Physalaemin
- Names: Other names H-Pyr-Ala-Asp-Pro-Asn-Lys-Phe-Tyr-Gly-Leu-Met-NH2

Identifiers
- CAS Number: 2507-24-6;
- 3D model (JSmol): Interactive image;
- ChemSpider: 32819788;
- IUPHAR/BPS: 2094;
- MeSH: Physalaemin
- PubChem CID: 14717795;
- UNII: H0T4KV6B9J;
- CompTox Dashboard (EPA): DTXSID501043248 ;

Properties
- Chemical formula: C_{58}H_{84}N_{14}O_{16}S
- Molar mass: 1265.45 g·mol^{−1}

= Physalaemin =

Physalaemin is a tachykinin peptide obtained from the Physalaemus frog, closely related to substance P. Its structure was first elucidated in 1964.

Like all tachykinins, physalaemin is a sialagogue (increases salivation) and a potent vasodilator with hypotensive effects.

== Structure ==
Physalaemin (PHY) is known to take on both a linear and helical three dimensional structure. Grace et al. (2010) have shown that in aqueous environments,  PHY preferentially takes on the linear conformation whereas in an environment that simulates a cellular membrane, PHY takes on a helical confirmation from the Pro^{4} residue to the C-Terminus. This helical conformation is essential to allow the binding of PHY to neurokinin-1 (NK1) receptors. Consensus sequences between Substance P (a mammalian tachykinin and agonist of NK1) and PHY have been used to confirm that the helical confirmation is necessary for PHY to bind to NK1.

== Use In Research ==
Not only is PHY closely related to Substance P (SP), but it also has a higher affinity for the mammalian neurokinin receptors that Substance P can bind to. Researchers can make use of this behavior of PHY to study the behavior of smooth muscle -  a tissue where NK1 can be found. Shiina et al. (2010) used PHY to show that tachykinins as a whole can cause the longitudinal contraction of smooth muscle tissue in esophageal tissue.

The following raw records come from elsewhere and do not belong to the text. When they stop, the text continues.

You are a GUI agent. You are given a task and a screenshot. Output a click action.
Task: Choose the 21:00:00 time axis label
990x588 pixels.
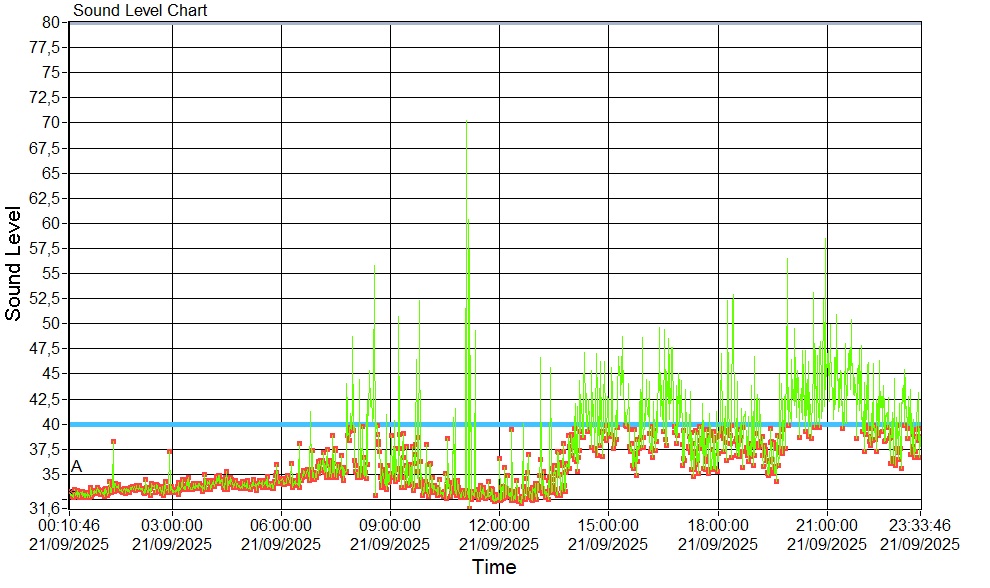click(827, 524)
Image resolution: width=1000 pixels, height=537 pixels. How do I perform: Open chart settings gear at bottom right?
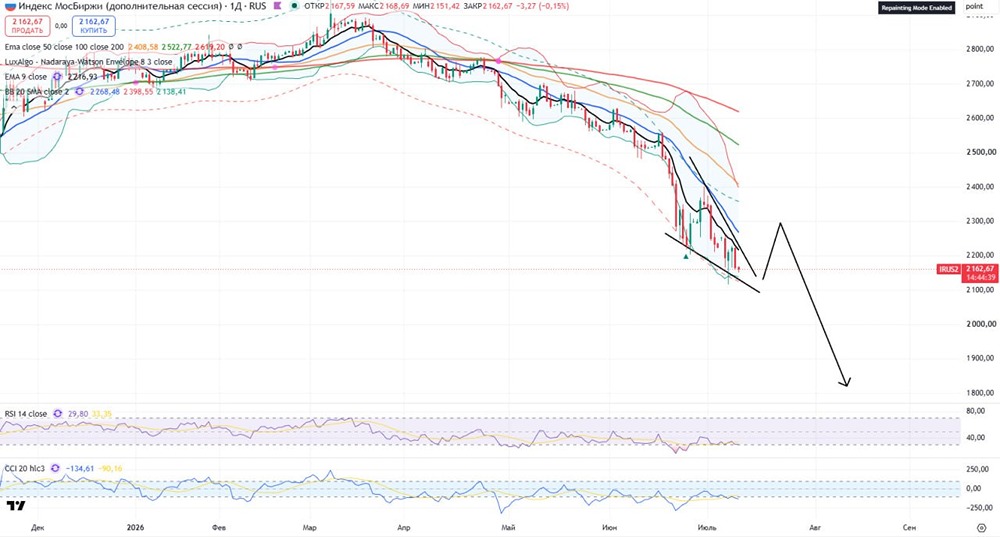tap(982, 527)
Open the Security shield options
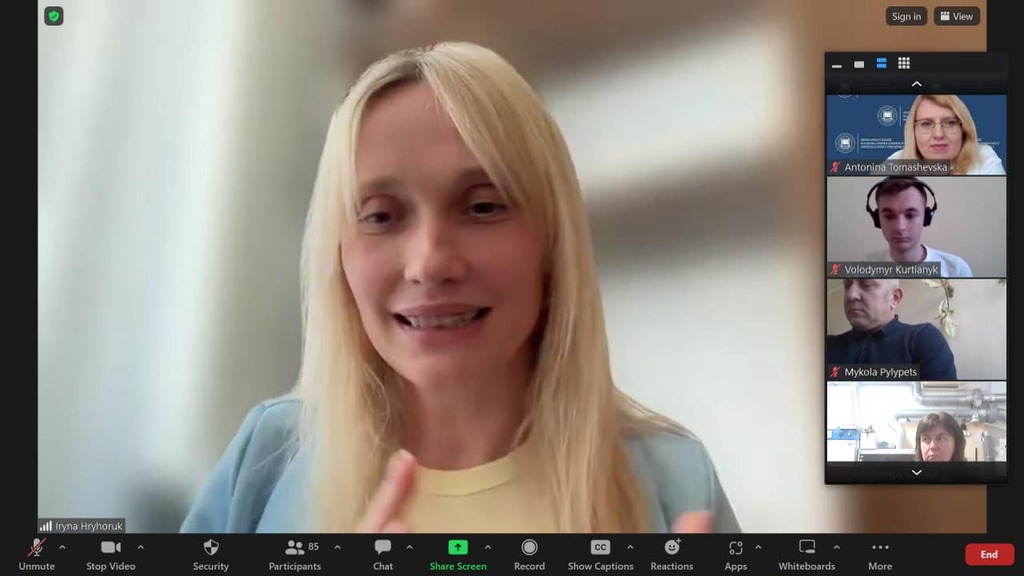The height and width of the screenshot is (576, 1024). (x=210, y=554)
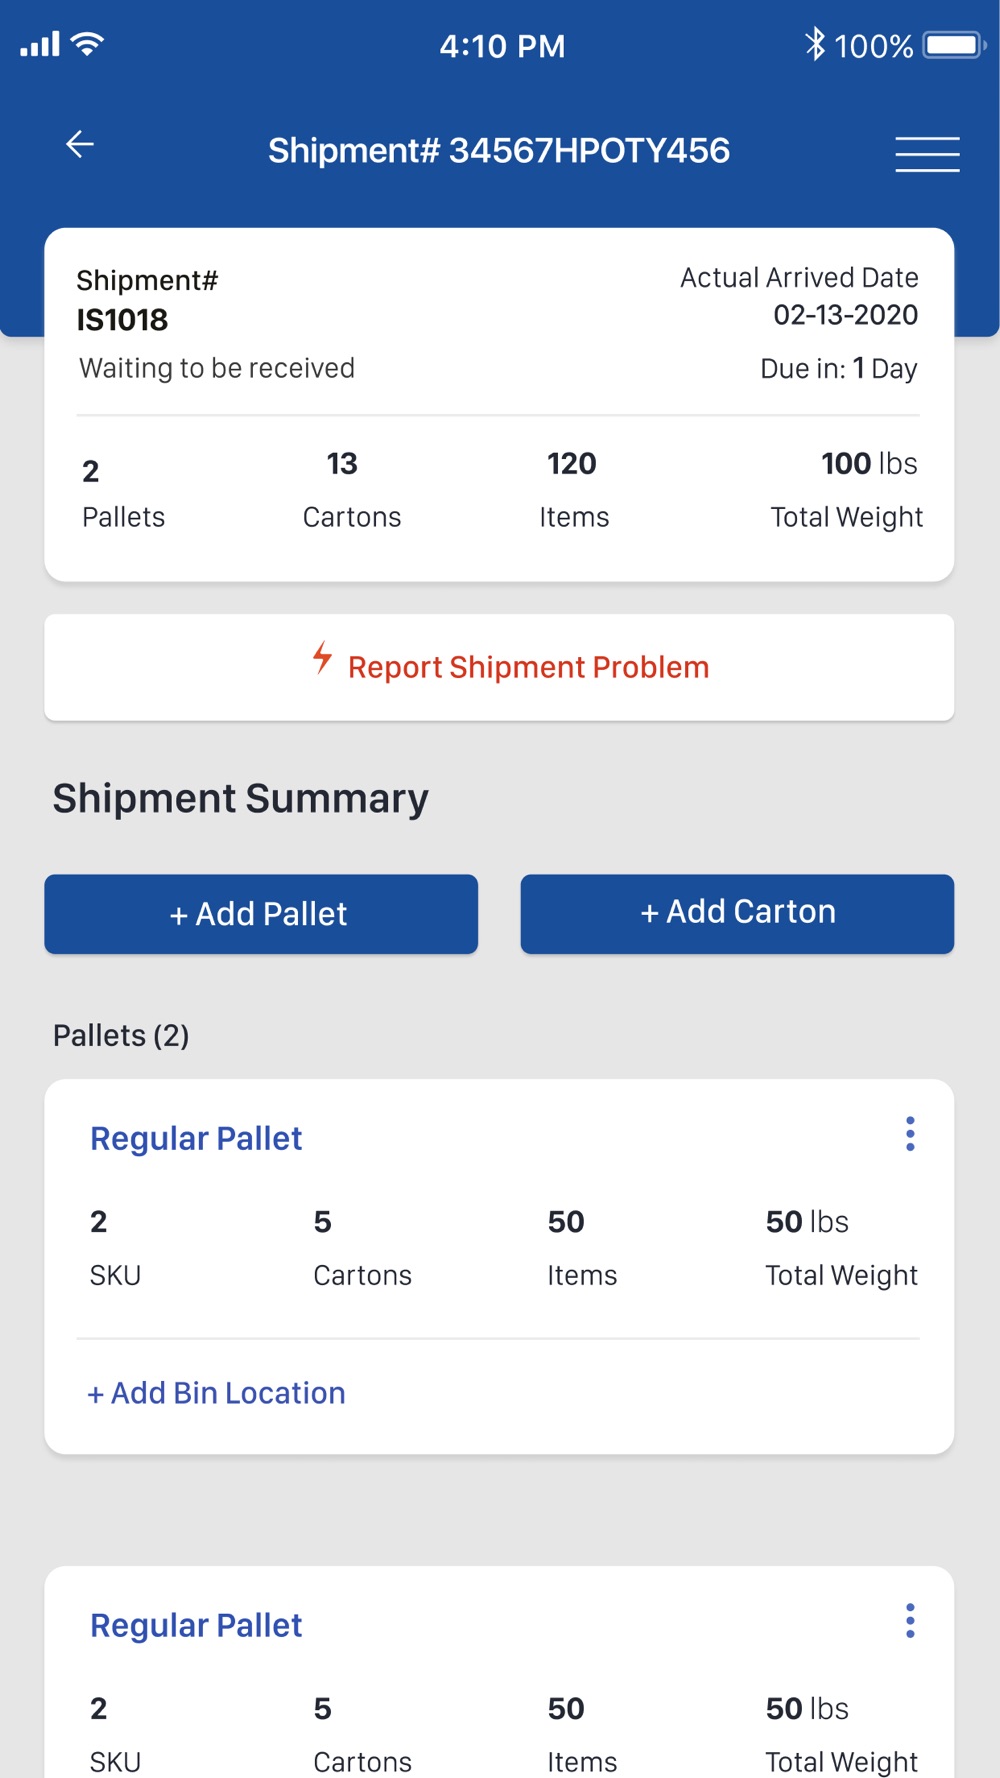Tap the Pallets (2) section label
Screen dimensions: 1000x1778
pos(121,1035)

Singh et Maji made use of PHY's similarity to SP along with its sequence similarity to Amyloid B-peptide 25-35 [AB(25-35)]. Despite its sequence similarity to SP, Singh et Maji showed that PHY had distinct amyloid forming capabilities . Under artificially elevated concentrations of tetrafluoroethylene (TFE) and a short incubation time, PHY was able to form amyloid fibrils. These fibrils originating from tackynins like PHY were also shown to reduce the neurotoxicity of other Amyloid fibers associated with amyloid induced diseases such as  Alzheimer's disease.